Kommentar

1 Million Rote Hände gegen den Missbrauch von Kindersoldaten

von Friederike Weigelt

Am 12. Februar 2002 wurde das Zusatzprotokoll der UN–Kinderrechtskonvention verabschiedet, wonach der Missbrauch von Kindern unter 18 Jahren als Soldaten verboten ist. Über 120 Regierungen haben dieses „Kindersoldaten-Zusatzprotokoll“ bisher ratifiziert, ein wichtiger Erfolg zum Schutz von Kindern in bewaffneten Konflikten. Dennoch gibt es weltweit schätzungsweise 250.000 Kindersoldaten – eine erschreckend hohe Zahl. Gegen diesen Missbrauch von Kindern protestiert die weltweite Aktion Rote Hand.

Es ist warm, Kinder lachen, afrikanische Trommelschläge dröhnen. Die rote Fingerfarbe leuchtet in der Sonne. Mit kleinen Farbrollen wird sie auf  eine Hand nach der anderen aufgetragen. Ein Mädchen drückt seine rote Hand auf ein Blatt Papier, sie löst sich nur langsam ab. Der Abdruck bleibt – noch eine rote Hand als Protest gegen das Blut an den Händen von Kindern, die als Soldaten missbraucht werden. Dazu kommen mit Filzstift ihr Name, ihre Stadt und eine Botschaft an die Politiker. Es werden immer mehr rote Hände, eine Million sollen es werden.

Selbstgebackene rote Hände
Auch Lea und Rosalie, zwei zehnjährige Mädchen aus Greven bei Münster, haben schon mitgemacht. Sie erfuhren aus einer Zeitschrift von den Grausamkeiten, die eine Kindersoldatin erfahren hatte. „Die werden im Krieg in die erste Reihe gestellt. Weil alle denken, dass Kinder nicht so wichtig sind.“ Deswegen entschlossen sie sich, in der Fußgängerzone ihrer Stadt Passanten um ihre roten Hände zu bitten.

Am „Red Hand Day“ 2008 haben ganze Städte gegen den Missbrauch von Kindern als Soldaten protestiert. In Heidelberg haben Schüler in mehreren Schulen eine dreiwöchige Aktion zum Thema Kindersoldaten durchgeführt. Im Vorfeld hatten sie sich mit Mitarbeitern des Heidelberger Max–Planck-Instituts für Völkerrecht zusammengesetzt, um sich über die Problematik Kindersoldaten zu informieren. Am „Red Hand Day“ selbst wurden in der ganzen Stadt Stände aufgestellt, über 1000 rote Hände wurden gesammelt.

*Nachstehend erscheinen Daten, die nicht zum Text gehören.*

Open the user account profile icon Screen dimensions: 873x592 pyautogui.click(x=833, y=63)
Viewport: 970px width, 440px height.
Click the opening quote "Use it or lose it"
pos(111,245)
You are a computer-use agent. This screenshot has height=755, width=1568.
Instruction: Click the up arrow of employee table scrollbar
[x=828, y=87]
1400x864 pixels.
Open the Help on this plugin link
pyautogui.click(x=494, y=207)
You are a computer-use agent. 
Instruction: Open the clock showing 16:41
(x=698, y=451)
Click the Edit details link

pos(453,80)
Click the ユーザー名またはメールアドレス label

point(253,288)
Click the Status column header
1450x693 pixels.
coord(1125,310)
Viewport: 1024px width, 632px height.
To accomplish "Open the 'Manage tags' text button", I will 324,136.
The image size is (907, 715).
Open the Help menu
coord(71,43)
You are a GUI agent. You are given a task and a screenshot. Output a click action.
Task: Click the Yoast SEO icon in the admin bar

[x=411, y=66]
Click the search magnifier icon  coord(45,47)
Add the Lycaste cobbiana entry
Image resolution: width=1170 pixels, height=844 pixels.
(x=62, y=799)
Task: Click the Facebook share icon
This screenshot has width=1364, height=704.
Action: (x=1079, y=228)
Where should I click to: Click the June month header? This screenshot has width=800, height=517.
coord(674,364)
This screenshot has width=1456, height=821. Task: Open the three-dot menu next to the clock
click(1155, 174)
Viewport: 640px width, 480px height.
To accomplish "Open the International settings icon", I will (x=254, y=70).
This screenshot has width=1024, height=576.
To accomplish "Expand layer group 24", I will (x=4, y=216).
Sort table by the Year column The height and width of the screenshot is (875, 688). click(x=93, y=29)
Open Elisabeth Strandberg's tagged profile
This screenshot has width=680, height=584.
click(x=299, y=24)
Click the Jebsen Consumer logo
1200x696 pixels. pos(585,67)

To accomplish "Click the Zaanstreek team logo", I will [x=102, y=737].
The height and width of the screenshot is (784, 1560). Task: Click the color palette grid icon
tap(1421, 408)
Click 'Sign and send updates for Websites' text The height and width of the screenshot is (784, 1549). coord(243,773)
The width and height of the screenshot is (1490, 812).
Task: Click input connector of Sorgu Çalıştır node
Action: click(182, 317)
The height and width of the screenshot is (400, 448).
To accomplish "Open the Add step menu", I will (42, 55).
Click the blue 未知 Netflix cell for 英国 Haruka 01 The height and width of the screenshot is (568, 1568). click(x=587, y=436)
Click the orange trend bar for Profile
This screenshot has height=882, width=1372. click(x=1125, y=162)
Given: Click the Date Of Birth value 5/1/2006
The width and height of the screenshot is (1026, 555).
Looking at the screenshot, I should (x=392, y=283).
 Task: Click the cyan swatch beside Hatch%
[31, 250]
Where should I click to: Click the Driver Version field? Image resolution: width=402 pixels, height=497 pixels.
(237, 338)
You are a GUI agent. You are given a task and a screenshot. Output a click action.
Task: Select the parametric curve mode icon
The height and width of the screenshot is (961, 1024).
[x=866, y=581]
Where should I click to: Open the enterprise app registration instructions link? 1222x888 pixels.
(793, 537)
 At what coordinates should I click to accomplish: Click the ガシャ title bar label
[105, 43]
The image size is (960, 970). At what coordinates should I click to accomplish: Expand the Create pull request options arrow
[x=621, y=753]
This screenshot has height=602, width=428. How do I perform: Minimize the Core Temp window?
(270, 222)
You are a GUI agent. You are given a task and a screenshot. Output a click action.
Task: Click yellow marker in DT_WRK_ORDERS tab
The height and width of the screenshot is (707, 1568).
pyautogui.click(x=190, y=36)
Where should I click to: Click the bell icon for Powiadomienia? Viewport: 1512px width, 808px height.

In Los Angeles, Kalifornien, wurde der „Red Hand Day“ zum offiziellen Gedenktag der Stadt erklärt. Schüler einer Highschool machten mit Fotos auf das Thema Kindersoldaten aufmerksam, verteilten selbst gebackene rote Hände und informierten ihre Klassenkameraden darüber, wie die Rechte von Kindern, die als Soldaten dienen müssen, verletzt werden. Bei der Aktion kamen 531 rote Hände zusammen.

Auch in anderen Ländern der Welt wie Kolumbien oder Kongo gab es schon Rote-Hand-Aktionen, viele weitere sind geplant (Fotos und Informationen dazu unter www.redhandday.org).

Aktionen bei Musikfestivals, Feuerwehr und Unternehmen
Alleine in Deutschland gab es bisher hunderte von Rote Hand-Aktionen, unter anderem bei Musikfestivals wie dem Mamallapurama-Festival in Brandenburg, bei Hiphop-Konzerten von Sammy Deluxe und Genda, beim Katholikentag in Osnabrück, am Antikriegstag oder bei Sommer- und Schulfesten. So hat die Mozartschule in Aschaffenburg-Obernau auf ihrem Schulfest und in mehreren Klassen während des Unterrichts etwa 1.400 rote Hände gesammelt – das ist der Rekord für eine einzelne Schule! Bisher haben sich schon über hundert deutsche Schulen beteiligt, viele weitere haben Rote-Hand-Aktionen geplant.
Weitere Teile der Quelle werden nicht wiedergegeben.